Overall, these findings support further data disaggregation in other large-scale research efforts to support interventions tailored specifically to Asian subpopulations in need. Interpreting the aggregated results using a single Asian category would provide little support for the need to dedicate resources to improving the health of any Asians in California. Disaggregation showed that each Asian subgroup faced disparities in health condition, outcomes, and service access that would have been masked. Altogether, disaggregation is a necessary process to ensure that health needs can be properly identified where they exist among diverse sets of Asians in the United States.
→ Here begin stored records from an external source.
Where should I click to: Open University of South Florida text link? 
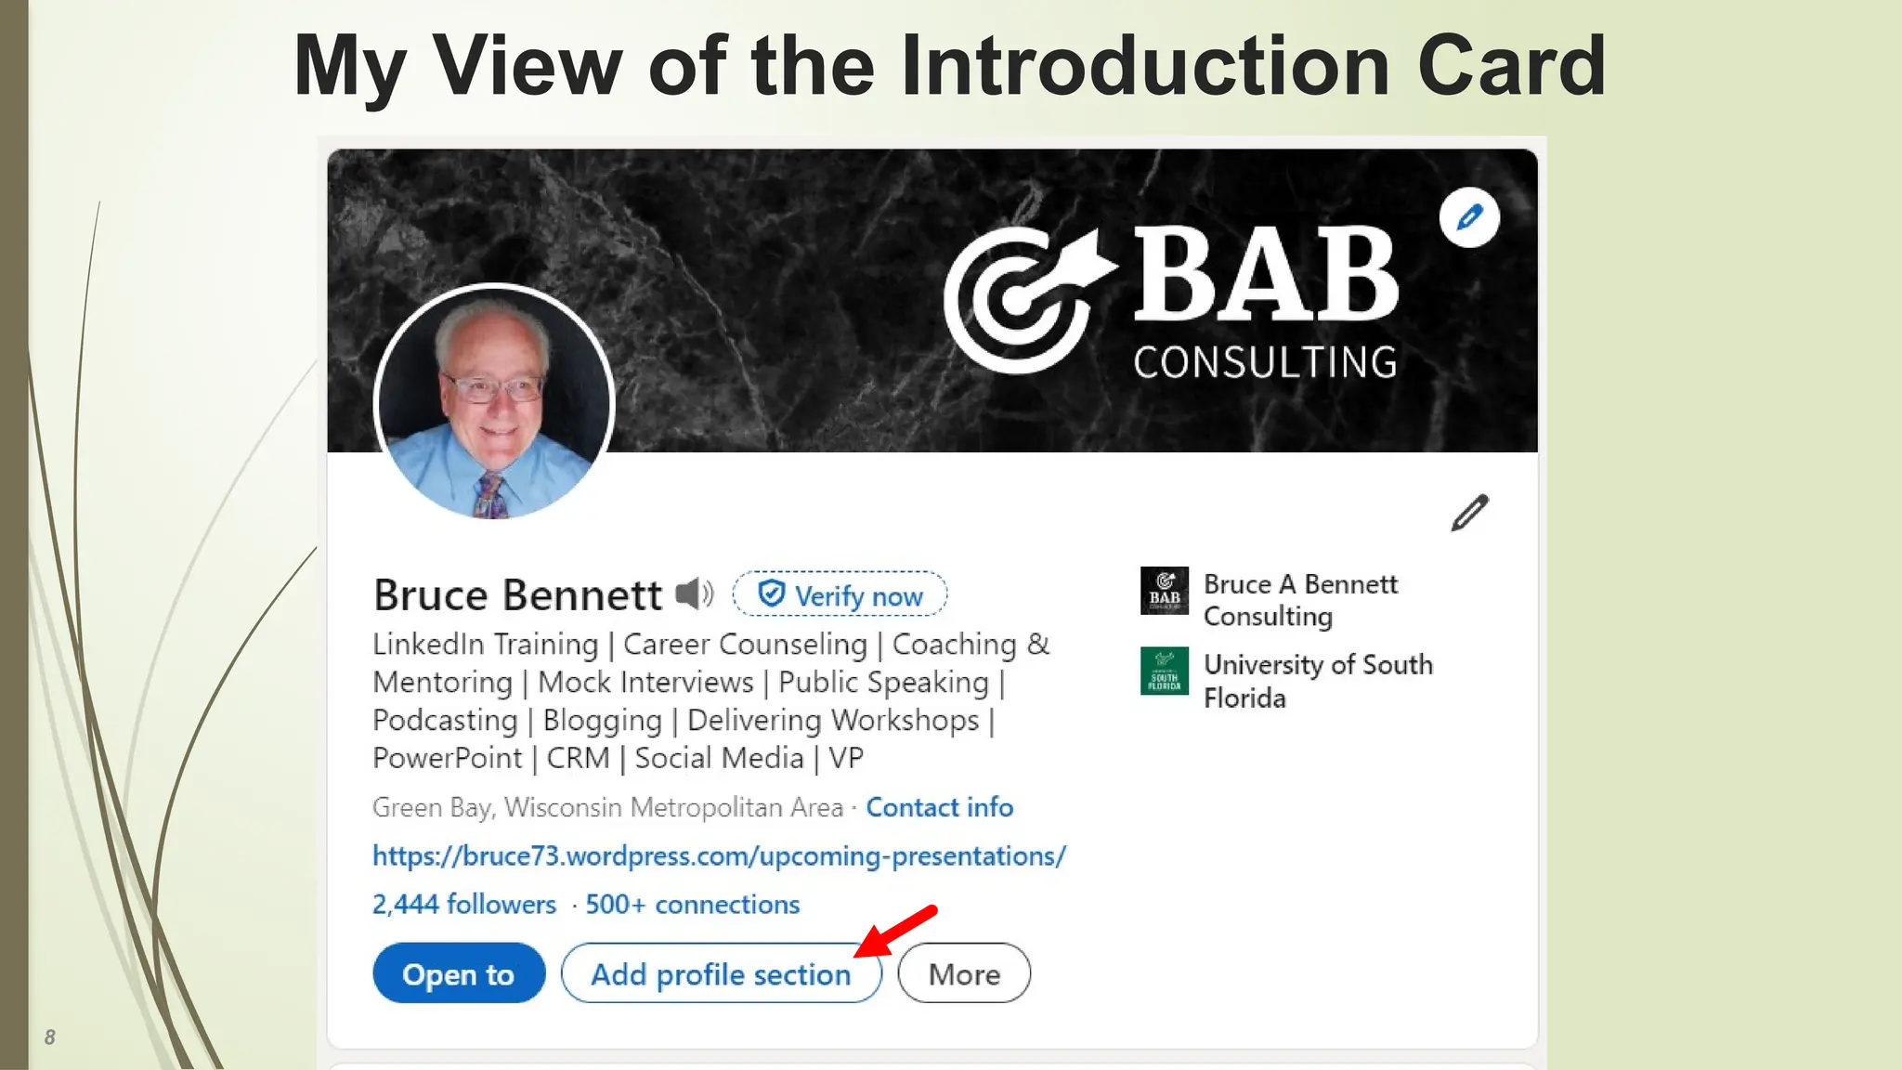pos(1317,680)
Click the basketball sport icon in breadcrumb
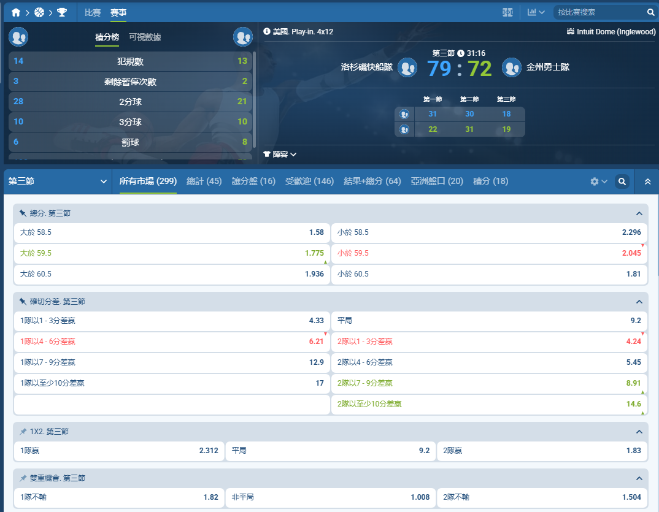 click(39, 12)
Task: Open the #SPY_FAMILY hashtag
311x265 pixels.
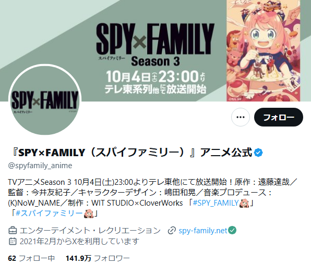Action: tap(216, 203)
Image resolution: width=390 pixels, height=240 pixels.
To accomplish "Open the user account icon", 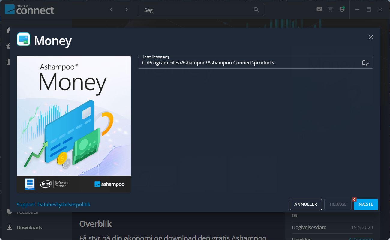I will click(342, 10).
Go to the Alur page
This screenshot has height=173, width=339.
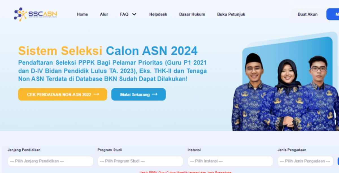coord(104,14)

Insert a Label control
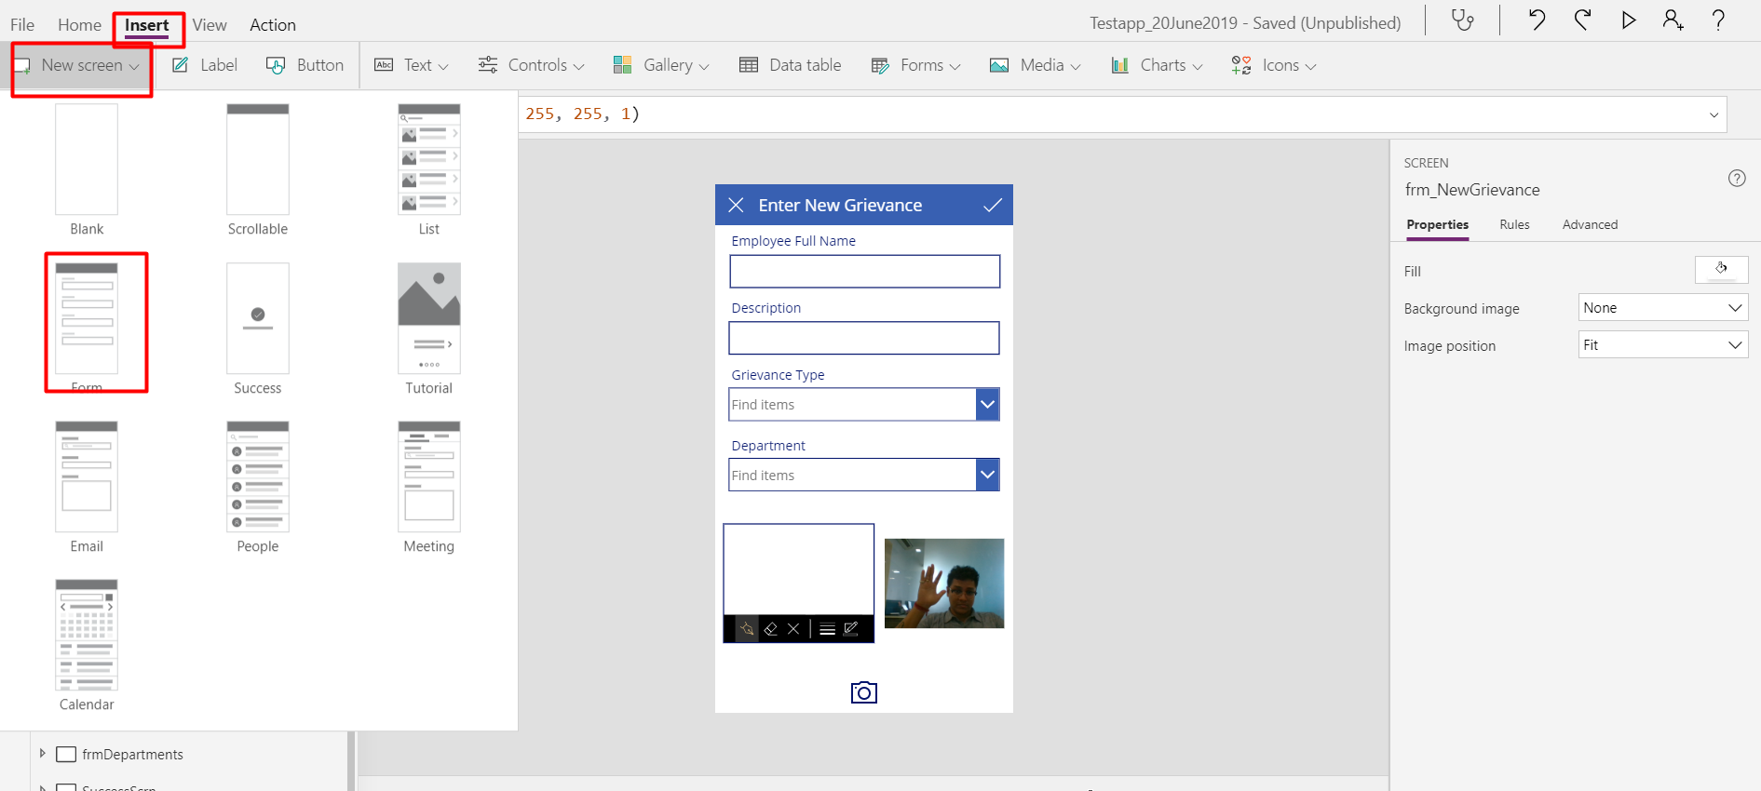pyautogui.click(x=205, y=65)

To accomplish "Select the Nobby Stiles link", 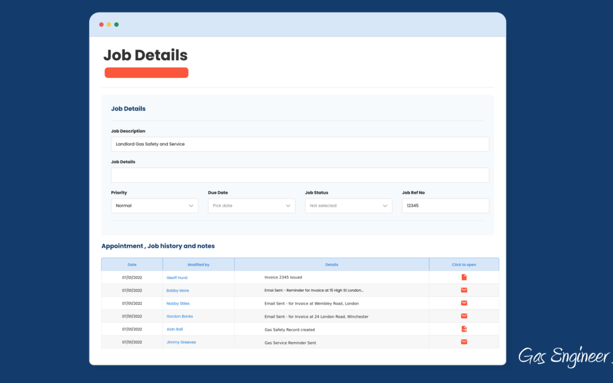I will [x=177, y=303].
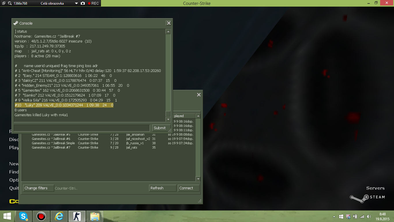This screenshot has height=222, width=394.
Task: Click the McAfee shield tray icon
Action: [348, 217]
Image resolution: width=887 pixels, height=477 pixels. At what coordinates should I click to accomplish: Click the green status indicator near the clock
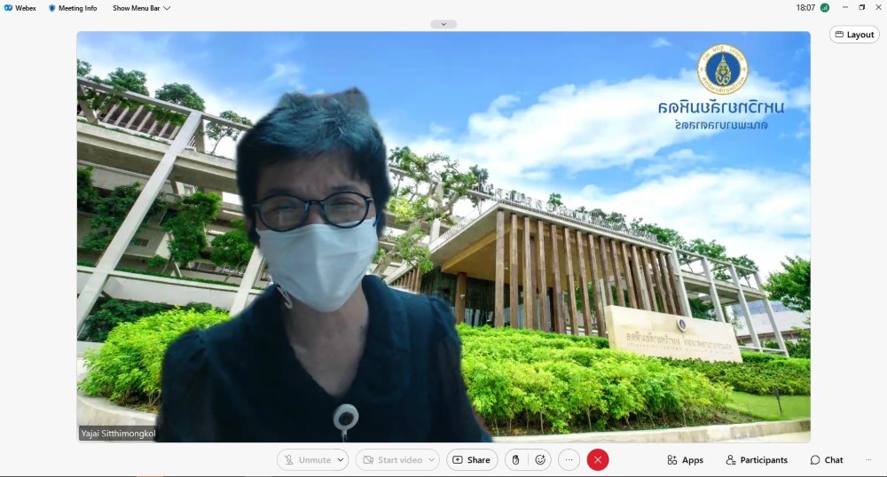[825, 8]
Stronger and more accurate research and programming might be enabled by greater investment in practices such as oversampling Asian subgroups and providing surveys in Asian languages that can ensure appropriate sample size for analysis by subgroup, as well as a broader commitment toward presenting data by Asian subgroup.

ACKNOWLEDGMENTS

N. A. Ponce is supported by grants from the Robert Wood Johnson Foundation.

Partial results of this study were previously submitted to the 2019 APHA Annual Meeting and Expo.

Note. This article represents the ideas of the authors and does not necessarily reflect the views of any institution or sponsors.

CONFLICTS OF INTEREST

The authors have no conflicts of interest to report.

HUMAN PARTICIPANT PROTECTION

This study used publicly available data and so was not subject to institutional review board approval.